Unfortunately, the migration problem appears insoluble, in the short-term. To a certain extent, it is the result of an enthusiastically interventionist policy, on supposed ‘humanitarian’ grounds, in N Africa (Libya). Yet a pragmatic non-intervention (Syria) hasn’t worked well either. If one is monadically pre-disposed, one can plausibly link the migration problem to water scarcity, climate change, flawed integration policies (France), excessively permissive multiculturalism (London), or of course, the original sin of France and Britain in the Sykes-Picot Agreement. Ironically, the relatively benign Italian colonialists of Eritrea & Libya are reaping the bitterest fruit at the moment.

In summary, we are probably seeing the clash of several inconsistent pressures, playing out on the European stage. For the UK: a long-term desire to benefit from the 500m strong common market, selling them services (financial and otherwise), while assiduously avoiding many of the associated constraints and obligations. For the Leave camp as a whole: an incoherent mishmash of free trade, buoyant house prices, unfettered finance, reasonably open borders that somehow manage to keep out said Others (but possibly let in Polish builders who, after all, do a rather good job). For many Labour voters and so-called progressives: an equally incoherent, if less well articulated (they weren’t at Eton after all), shibboleth of anti-capitalism and workers’ rights (except when said workers vote the wrong way in an otherwise correctly-constituted electoral process).

And of course, the EU continues to embody a great mass of inconsistencies that are unlikely to be resolved before it is torn into pieces. However – the EU, as envisioned by Monnet, Adenauer, Schuman, and de Gasperi, was always a work-in-progress, a bureaucratic capolavoro that would, by concrete steps, each individually boring and unimpressive, achieve a de facto union. Brussels, having neither the power of autocracy nor the fiscal clout of a modern nation, is reduced to governing via regulation.
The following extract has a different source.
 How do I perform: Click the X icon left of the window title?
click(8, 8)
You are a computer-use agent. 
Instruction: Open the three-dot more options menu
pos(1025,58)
It must impose a degree of uniformity across the bloc – in the hope that years of dirigisme may, perhaps, create a political unity out of centuries-old plurality.

It is also natural that the path is littered with failures and fudges.  As another great European – whose mix of idealism and brutal pragmatism would be useful today – said: ‘Politics is the art of the possible, the attainable, the art of the next best.‘ (Bismarck)

In any case, the step-by-step approach didn’t reckon with the pace of events post-2008, that have often rumbled the EU into action. Moreover, the project is built on a certain foundation of sand: one need only spend time travelling through Italy to see the deep antipathy & distrust that separates North & South – a mirror of the EU’s own divisions. While many young London-based Brits might see themselves as European, and plenty of young Italians have decamped to London in search of opportunity, it’s not at all obvious that institutionally or culturally, the average Sicilian is particularly keen on the promises of enlightened rule from Brussels. Possibly rightly, he has internalised Don Fabrizio Salina’s recollections on Sicily’s 2,500-year history as a colony.

All the punditry notwithstanding, no one is sure how this will ultimately play out, and most likely we will all become bored with it within the next few days – never mind 2019, the presumptive end of the Article 50 timeline. But we can take great comfort that the UK’s negotiating team, and such Anglophiles as still remain in Brussels, will have ample guidance in back catalogues of Fawlty Towers & Yes Minister !

Pronounce to rhyme with ‘Basil’: BREXXX-IT !!!